Our data demonstrates a role for OGT and the O-GlcNAc modification in FMT and collagen expression/accumulation, and fibrosis resolution. However, specific proteins modified by O-GlcNAc have not been determined. Therefore, we subjected HLFs to Click-iT™ O-GlcNAc Enzymatic Labeling and Detection/Enrichment and mass spectrometry (MS) analysis ( Figures 7A, B ). MS analysis identified over 2,500 O-GlcNAc modified proteins ( Supplementary Table 1 ). Furthermore, several proteins enriched from the O-GlcNAc purification were associated with TGF-β signaling including TGF-β1 and α-SMA ( Table 1 ). Smad4 and Smad5, which have been documented as O-GlcNAc modified proteins (56, 57), were also identified in the analysis. A novel finding was that Smad3 contained the O-GlcNAc modification. To validate this finding, we inserted a SMAD3 gene into a pET-Duet bacterial plasmid (flanked by an affinity S-tag) containing human OGT. Co-expression of OGT and Smad3 in BL21 DE3 E. coli confirmed that Smad3 is modified by OGT by immunoprecipitation ( Figure 7C ). These findings are the first to demonstrate Smad3 as an O-GlcNAc modified protein, which may have implications in Smad activation and downstream targets associated with FMT and fibrosis.

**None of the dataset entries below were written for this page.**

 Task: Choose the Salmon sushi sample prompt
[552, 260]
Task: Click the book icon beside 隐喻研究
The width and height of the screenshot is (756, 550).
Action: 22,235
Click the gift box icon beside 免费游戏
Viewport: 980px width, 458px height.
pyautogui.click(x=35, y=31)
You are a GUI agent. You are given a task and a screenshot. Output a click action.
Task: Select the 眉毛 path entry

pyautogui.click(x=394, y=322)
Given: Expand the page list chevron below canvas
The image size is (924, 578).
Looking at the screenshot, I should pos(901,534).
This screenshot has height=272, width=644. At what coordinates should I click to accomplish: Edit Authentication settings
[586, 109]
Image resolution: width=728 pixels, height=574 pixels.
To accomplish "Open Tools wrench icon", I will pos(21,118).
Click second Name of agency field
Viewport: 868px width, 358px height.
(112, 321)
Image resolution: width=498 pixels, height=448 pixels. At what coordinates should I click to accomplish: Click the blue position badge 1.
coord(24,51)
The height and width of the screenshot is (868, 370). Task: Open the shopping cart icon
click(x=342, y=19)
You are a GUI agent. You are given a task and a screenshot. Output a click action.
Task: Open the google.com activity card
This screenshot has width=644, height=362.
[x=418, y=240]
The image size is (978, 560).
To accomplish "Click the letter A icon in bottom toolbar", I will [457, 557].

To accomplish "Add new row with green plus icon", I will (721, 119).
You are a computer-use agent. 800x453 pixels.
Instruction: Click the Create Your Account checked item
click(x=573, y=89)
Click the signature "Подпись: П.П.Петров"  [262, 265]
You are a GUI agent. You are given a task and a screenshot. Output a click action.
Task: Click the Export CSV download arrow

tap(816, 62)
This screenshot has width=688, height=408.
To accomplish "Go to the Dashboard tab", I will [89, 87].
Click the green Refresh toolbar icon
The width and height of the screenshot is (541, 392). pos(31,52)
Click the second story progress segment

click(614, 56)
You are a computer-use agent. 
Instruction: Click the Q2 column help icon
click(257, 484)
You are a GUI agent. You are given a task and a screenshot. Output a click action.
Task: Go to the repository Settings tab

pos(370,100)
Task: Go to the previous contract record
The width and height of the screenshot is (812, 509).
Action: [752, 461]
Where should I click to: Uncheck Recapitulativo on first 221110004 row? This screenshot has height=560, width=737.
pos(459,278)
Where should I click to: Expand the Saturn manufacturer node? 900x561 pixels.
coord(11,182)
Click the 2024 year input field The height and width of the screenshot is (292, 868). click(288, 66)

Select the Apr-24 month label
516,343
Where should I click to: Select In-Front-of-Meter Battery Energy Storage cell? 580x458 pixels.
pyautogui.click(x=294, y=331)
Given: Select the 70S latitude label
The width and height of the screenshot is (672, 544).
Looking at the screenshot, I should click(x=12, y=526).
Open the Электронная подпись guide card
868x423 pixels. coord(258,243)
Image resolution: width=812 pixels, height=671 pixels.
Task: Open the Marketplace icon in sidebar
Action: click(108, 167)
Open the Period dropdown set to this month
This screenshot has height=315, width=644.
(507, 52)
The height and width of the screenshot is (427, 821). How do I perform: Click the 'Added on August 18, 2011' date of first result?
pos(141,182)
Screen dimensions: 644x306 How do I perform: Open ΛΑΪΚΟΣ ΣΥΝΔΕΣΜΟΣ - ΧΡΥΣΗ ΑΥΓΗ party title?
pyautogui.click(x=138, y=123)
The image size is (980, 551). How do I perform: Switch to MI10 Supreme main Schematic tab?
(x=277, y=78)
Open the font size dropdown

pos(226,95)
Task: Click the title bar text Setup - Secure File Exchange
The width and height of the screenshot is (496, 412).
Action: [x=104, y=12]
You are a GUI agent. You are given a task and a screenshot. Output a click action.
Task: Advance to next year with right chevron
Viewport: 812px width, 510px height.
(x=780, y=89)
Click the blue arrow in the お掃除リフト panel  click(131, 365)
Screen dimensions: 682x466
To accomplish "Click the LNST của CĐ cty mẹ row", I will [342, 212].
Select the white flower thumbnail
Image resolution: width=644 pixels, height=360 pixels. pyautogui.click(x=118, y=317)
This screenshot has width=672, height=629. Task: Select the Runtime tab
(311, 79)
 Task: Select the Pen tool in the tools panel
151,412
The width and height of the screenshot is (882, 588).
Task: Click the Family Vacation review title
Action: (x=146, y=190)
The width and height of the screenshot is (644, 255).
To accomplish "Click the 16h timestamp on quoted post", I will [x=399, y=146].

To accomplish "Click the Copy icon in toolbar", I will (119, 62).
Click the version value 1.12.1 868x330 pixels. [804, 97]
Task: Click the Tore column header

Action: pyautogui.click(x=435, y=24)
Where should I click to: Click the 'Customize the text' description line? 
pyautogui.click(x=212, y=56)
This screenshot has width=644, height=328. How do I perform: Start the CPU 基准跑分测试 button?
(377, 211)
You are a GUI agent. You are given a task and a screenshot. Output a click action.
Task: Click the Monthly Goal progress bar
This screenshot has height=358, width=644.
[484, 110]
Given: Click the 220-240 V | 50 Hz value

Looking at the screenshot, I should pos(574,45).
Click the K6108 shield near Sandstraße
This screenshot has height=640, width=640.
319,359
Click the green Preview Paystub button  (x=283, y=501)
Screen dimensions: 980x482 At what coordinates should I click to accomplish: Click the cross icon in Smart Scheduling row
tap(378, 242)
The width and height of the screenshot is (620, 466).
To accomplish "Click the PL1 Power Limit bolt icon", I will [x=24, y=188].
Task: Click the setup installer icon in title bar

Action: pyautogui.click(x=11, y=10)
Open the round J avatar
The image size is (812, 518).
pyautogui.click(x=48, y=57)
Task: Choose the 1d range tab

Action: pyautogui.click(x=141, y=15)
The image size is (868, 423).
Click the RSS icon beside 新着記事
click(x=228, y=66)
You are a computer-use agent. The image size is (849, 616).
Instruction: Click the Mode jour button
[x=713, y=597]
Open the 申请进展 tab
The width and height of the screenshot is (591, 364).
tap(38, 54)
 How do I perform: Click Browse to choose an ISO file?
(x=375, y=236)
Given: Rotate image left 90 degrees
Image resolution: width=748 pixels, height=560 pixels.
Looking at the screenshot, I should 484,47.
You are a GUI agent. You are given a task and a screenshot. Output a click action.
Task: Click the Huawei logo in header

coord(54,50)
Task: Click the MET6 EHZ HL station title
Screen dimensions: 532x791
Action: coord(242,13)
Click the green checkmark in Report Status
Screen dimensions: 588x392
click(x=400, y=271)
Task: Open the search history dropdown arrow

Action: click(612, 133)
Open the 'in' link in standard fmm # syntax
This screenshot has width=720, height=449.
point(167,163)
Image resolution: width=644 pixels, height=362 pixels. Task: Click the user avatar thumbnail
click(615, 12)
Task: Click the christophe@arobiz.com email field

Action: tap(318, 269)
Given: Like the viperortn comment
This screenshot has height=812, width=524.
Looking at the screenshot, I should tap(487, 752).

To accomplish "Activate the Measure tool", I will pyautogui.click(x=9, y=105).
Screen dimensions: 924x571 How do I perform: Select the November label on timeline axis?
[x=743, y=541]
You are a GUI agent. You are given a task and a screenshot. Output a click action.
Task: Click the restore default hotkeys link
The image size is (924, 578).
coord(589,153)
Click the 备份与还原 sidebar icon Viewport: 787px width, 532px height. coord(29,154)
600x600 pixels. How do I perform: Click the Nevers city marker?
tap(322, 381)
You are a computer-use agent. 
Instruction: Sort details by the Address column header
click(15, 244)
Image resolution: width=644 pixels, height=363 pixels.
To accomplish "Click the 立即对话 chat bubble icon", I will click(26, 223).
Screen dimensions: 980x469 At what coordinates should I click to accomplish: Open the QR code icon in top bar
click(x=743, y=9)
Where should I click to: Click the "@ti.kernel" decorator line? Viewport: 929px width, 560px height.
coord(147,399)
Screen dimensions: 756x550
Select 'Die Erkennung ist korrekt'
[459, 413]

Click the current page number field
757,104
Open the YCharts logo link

TGF-β1 signaling through the Smad3 pathway is well documented in fibrosis (67–71). However, the regulation of Smad3 phosphorylation by O-GlcNAc modification has not been determined. Therefore, we treated HLFs with TGF-β1 in the presence or absence of OGT inhibition. Phosphorylation of Smad3 (p-Smad3; Ser-423/425) was significantly reduced following TGF-β1 administration in primary HLFs when OGT was inhibited ( Figures 7D, E ). Reciprocally, when OGA was blocked to increase O-GlcNAc levels, p-Smad3 levels were enhanced with TGF-β1 stimulation compared to TGF-β1 stimulation alone ( Figures 7F, G ). Taken together, these findings suggest that the O-GlcNAc modification of Smad3 enhances its phosphorylation and may be critical for control of downstream effectors regulated by TGF-β1/Smad3.